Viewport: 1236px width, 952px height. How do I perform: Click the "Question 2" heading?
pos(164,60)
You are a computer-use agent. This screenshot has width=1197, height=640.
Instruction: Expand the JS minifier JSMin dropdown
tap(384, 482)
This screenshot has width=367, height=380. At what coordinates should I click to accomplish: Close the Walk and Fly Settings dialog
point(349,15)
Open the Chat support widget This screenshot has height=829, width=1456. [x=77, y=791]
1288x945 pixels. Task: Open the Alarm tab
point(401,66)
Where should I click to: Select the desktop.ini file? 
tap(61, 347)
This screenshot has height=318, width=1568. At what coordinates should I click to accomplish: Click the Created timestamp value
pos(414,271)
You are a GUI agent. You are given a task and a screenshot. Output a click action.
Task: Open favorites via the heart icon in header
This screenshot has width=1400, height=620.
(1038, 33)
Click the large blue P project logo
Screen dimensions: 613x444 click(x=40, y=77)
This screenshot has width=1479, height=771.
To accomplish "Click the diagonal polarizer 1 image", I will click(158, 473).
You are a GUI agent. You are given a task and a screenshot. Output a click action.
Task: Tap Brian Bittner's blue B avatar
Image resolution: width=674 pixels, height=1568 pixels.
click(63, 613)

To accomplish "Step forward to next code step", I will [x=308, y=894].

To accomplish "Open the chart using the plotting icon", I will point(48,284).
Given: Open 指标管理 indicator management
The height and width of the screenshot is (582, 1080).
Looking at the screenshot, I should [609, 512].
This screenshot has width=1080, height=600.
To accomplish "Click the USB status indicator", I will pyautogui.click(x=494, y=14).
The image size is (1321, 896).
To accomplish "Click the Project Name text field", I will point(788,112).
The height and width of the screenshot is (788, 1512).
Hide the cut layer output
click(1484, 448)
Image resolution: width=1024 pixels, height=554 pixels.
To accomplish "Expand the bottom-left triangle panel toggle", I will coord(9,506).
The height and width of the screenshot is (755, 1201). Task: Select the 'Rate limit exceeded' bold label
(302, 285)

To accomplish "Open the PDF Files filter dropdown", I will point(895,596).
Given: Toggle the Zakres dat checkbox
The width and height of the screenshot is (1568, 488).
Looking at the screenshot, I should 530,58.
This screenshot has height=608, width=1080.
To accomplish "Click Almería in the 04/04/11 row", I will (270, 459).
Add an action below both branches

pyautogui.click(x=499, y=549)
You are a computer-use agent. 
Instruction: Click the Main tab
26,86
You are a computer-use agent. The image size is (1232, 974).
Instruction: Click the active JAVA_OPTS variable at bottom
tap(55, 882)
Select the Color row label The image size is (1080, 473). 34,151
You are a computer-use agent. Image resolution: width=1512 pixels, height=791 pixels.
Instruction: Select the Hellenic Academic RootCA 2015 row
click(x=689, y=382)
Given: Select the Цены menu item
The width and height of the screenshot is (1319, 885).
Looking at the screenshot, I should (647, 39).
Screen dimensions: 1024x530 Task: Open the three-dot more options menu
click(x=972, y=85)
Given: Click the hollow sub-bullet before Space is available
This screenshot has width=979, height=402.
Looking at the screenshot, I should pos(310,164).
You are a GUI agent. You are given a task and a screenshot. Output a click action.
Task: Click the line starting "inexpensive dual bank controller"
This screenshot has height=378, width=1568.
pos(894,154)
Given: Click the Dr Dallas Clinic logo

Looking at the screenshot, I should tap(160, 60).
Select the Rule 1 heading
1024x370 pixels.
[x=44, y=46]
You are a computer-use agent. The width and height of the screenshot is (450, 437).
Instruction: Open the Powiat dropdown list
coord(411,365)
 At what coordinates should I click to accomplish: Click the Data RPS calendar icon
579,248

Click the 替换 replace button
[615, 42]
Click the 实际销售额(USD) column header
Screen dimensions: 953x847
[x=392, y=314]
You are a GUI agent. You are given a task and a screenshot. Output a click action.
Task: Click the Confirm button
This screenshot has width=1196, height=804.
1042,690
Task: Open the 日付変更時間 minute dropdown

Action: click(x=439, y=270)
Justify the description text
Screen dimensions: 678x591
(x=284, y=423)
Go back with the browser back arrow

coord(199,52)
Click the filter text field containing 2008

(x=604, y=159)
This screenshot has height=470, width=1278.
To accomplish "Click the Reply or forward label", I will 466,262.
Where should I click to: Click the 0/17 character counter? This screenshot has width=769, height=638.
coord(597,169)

• • • • • • •

Your assignment –
The response has to match the data exactly, line for line.

Written reply –
Viewport: 1236px width, 952px height. How do I perform: Click the "Question 2" heading?
pos(164,60)
You are a computer-use agent. This screenshot has width=1197, height=640.
Instruction: Expand the JS minifier JSMin dropdown
tap(384, 482)
This screenshot has width=367, height=380. At what coordinates should I click to accomplish: Close the Walk and Fly Settings dialog
point(349,15)
Open the Chat support widget This screenshot has height=829, width=1456. [x=77, y=791]
1288x945 pixels. Task: Open the Alarm tab
point(401,66)
Where should I click to: Select the desktop.ini file? 
tap(61, 347)
This screenshot has height=318, width=1568. At what coordinates should I click to accomplish: Click the Created timestamp value
pos(414,271)
You are a GUI agent. You are given a task and a screenshot. Output a click action.
Task: Open favorites via the heart icon in header
This screenshot has width=1400, height=620.
(1038, 33)
Click the large blue P project logo
Screen dimensions: 613x444 click(x=40, y=77)
This screenshot has width=1479, height=771.
To accomplish "Click the diagonal polarizer 1 image", I will click(158, 473).
You are a GUI agent. You are given a task and a screenshot. Output a click action.
Task: Tap Brian Bittner's blue B avatar
Image resolution: width=674 pixels, height=1568 pixels.
click(63, 613)

To accomplish "Step forward to next code step", I will [x=308, y=894].

To accomplish "Open the chart using the plotting icon", I will point(48,284).
Given: Open 指标管理 indicator management
The height and width of the screenshot is (582, 1080).
Looking at the screenshot, I should [609, 512].
This screenshot has width=1080, height=600.
To accomplish "Click the USB status indicator", I will pyautogui.click(x=494, y=14).
The image size is (1321, 896).
To accomplish "Click the Project Name text field", I will point(788,112).
The height and width of the screenshot is (788, 1512).
Hide the cut layer output
click(1484, 448)
Image resolution: width=1024 pixels, height=554 pixels.
To accomplish "Expand the bottom-left triangle panel toggle", I will coord(9,506).
The height and width of the screenshot is (755, 1201). Task: Select the 'Rate limit exceeded' bold label
(302, 285)

To accomplish "Open the PDF Files filter dropdown", I will point(895,596).
Given: Toggle the Zakres dat checkbox
The width and height of the screenshot is (1568, 488).
Looking at the screenshot, I should 530,58.
This screenshot has height=608, width=1080.
To accomplish "Click Almería in the 04/04/11 row", I will (270, 459).
Add an action below both branches

pyautogui.click(x=499, y=549)
You are a computer-use agent. 
Instruction: Click the Main tab
26,86
You are a computer-use agent. The image size is (1232, 974).
Instruction: Click the active JAVA_OPTS variable at bottom
tap(55, 882)
Select the Color row label The image size is (1080, 473). 34,151
You are a computer-use agent. Image resolution: width=1512 pixels, height=791 pixels.
Instruction: Select the Hellenic Academic RootCA 2015 row
click(x=689, y=382)
Given: Select the Цены menu item
The width and height of the screenshot is (1319, 885).
Looking at the screenshot, I should (647, 39).
Screen dimensions: 1024x530 Task: Open the three-dot more options menu
click(x=972, y=85)
Given: Click the hollow sub-bullet before Space is available
This screenshot has width=979, height=402.
Looking at the screenshot, I should pos(310,164).
You are a GUI agent. You are given a task and a screenshot. Output a click action.
Task: Click the line starting "inexpensive dual bank controller"
This screenshot has height=378, width=1568.
pos(894,154)
Given: Click the Dr Dallas Clinic logo

Looking at the screenshot, I should tap(160, 60).
Select the Rule 1 heading
1024x370 pixels.
[x=44, y=46]
You are a computer-use agent. The width and height of the screenshot is (450, 437).
Instruction: Open the Powiat dropdown list
coord(411,365)
 At what coordinates should I click to accomplish: Click the Data RPS calendar icon
579,248

Click the 替换 replace button
[615, 42]
Click the 实际销售额(USD) column header
Screen dimensions: 953x847
[x=392, y=314]
You are a GUI agent. You are given a task and a screenshot. Output a click action.
Task: Click the Confirm button
This screenshot has width=1196, height=804.
1042,690
Task: Open the 日付変更時間 minute dropdown

Action: click(x=439, y=270)
Justify the description text
Screen dimensions: 678x591
(x=284, y=423)
Go back with the browser back arrow

coord(199,52)
Click the filter text field containing 2008

(x=604, y=159)
This screenshot has height=470, width=1278.
To accomplish "Click the Reply or forward label", I will 466,262.
Where should I click to: Click the 0/17 character counter? This screenshot has width=769, height=638.
coord(597,169)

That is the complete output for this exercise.